Flat out he was. Foot to the floor – full tilt

exhaust fumes pluming to the skyline and all for
a wilting wife and roof-tiles in tatters. It was urgent.

But if his spouse took a bad turn and mayhem
broke out on rooftops, he’d be lost

having to fight a periodic fit of peeve while
settling for a pizza and Stella as stopgaps.

Relationships can be tricky if literature is to be trusted.
You say the fat lady sings this side of the far horizon

but what if her song is nothing more than a moody moment
in coffee breaks? The same again with nice spice please.

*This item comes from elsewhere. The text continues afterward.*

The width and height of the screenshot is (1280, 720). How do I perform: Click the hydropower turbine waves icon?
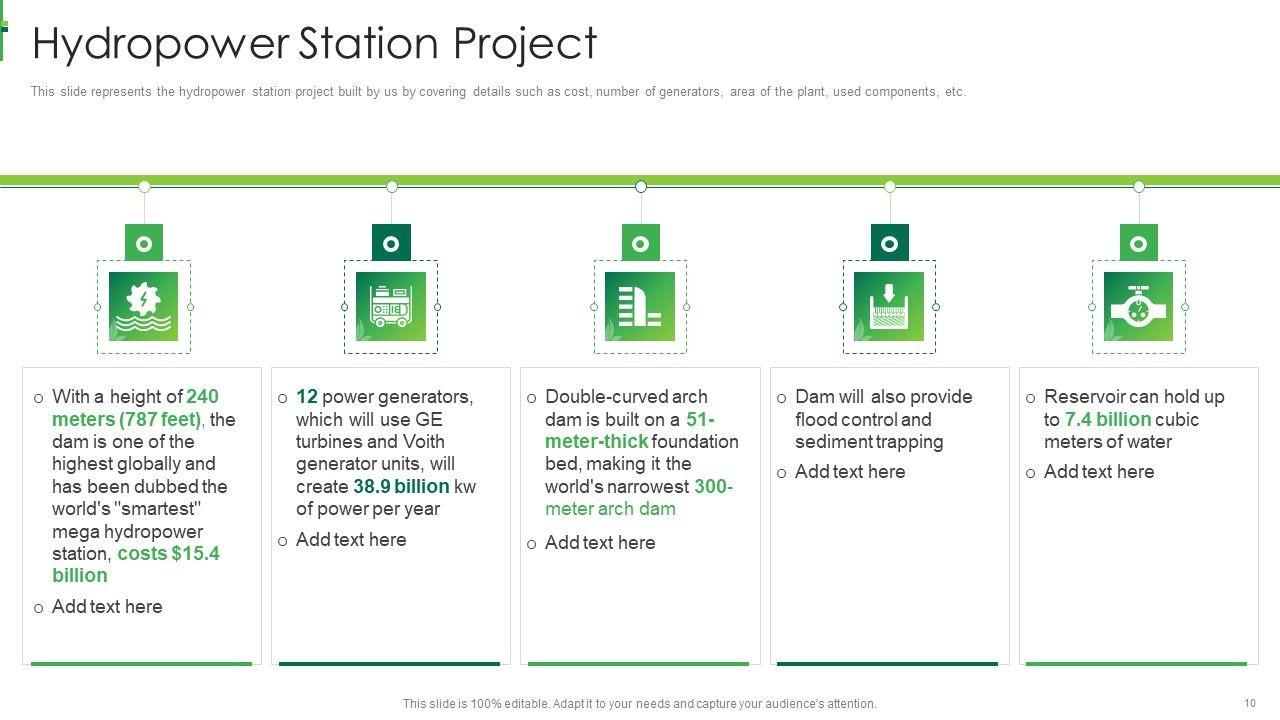coord(144,306)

And above all else, let’s stay put and palavering
with coffee and cake in convivial conversation.


Not from Here

They arrive from god knows where,
some bombed out of babyhood,
others on the run from hunger
and crumbling dreams.
To beat the foreign out of them
we call them non-nationals,
tribe-less-ones who come to us
with odd names and languages
but they learn so quickly
we almost forget they are not native.
They don’t forget
but they don’t tell us.
Some of them are brighter
than our own.
a teacher told a mother.


I Am

I am the child in the adult that meanders.
I am the singer serenading in sunlight.
I am the cheerful rover by a great river.
I am the believer on a dream team.
I am the outsider taking to the hills.
I am the bicycle transporting the teacher.
I am the drover driving cattle to high ground.
I am the puzzled beast walking to its doom.
I am the donkey pulling above its weight.
I am the drifter drifting to and from the altar.
I am the teenager in and out of love.
I am the trader who wronged and was wronged.
I am the snake in the long grass.
I am the golden apple of the far-away moon.
I am the one who writes to make things right.
I am the Púca at the foot of a blackthorn.
I am the touched child that couldn’t be satisfied.
I am the one who turns his back on the light.
I am the trickster ducking about under cover.
I am the falling star lighting up a legend.
I am hope trying to stretch a single breath.
I am all things in hedgerows and in shadows.
I am Adam and Eve in an orchard.
I am wrong itself when I thought wrong was right.
I am in the dark – occasionally glimpsing the light.
I am a mystery but I am not divine.
I am.


An Ode to a Puma

Carty had always liked cars
and as he stood under an umbrella
in the corner of the carpark
next to a hangdog Ford Puma
with the rain dumbing-down,
he wondered about Ford schemers
that had the gall to imagine
this offensive object moving
with the grace and precision of a puma.
It was too late to change misdeeds.
This thing was no showpiece
in a valley of precious metals,
more like a sepulchre, mausoleum,
henhouse or makeshift coffin
that would see its owner out,
only then to be scrapped, squashed,
folded and flattened with
writhing bits dumped in a ditch
and with some parts remodelled
as cutting-edge creatures.

No moral intended but – as ever
Cartty would be talking cars
and quizzing his wife at teatime
on how, in the name of ancients,
this ailing object could be a puma
when anteater would be adequate.
His wife wondered about weapons.


© Terry McDonagh

Terry McDonagh, poet and dramatist, has worked in Europe, Asia and Australia. He’s taught creative writing at Hamburg University and was Drama Director at Hamburg International School. Published fifteen poetry collections, as well as letters, drama, prose and poetry for young people. In March 2022, he was poet in residence and Grand Marshal as part of the Saint Patrick’s Day celebrations in Brussels. His work has been translated into German, Indonesian and Arabic. His poem, ‘UCG by Degrees’ is included in the Galway Poetry Trail on Galway University campus. He’s been a voice and narrator on several RTE radio dramas (All Points West production) for young people. In 2020, Two Notes for Home – a two-part radio documentary, compiled and presented by Werner Lewon, on The Life and Work of Terry McDonagh, The Modern Bard of Cill Aodáin. His latest poetry collections: A) An eBook ‘Rosencrantz and Guildenstern are Not Dead’ – Live Encounters Publishing. B) ‘I Write Because’ – Calendar Road Press. After more than thirty years in Hamburg, he returned to live in County Mayo in 2019.

One Reply to “Terry McDonagh – Conversation over Coffee”

  1. Hi Terry,

    Not from Here: please send this to Trump.

    I Am: you’re a born Druid. I love this poem.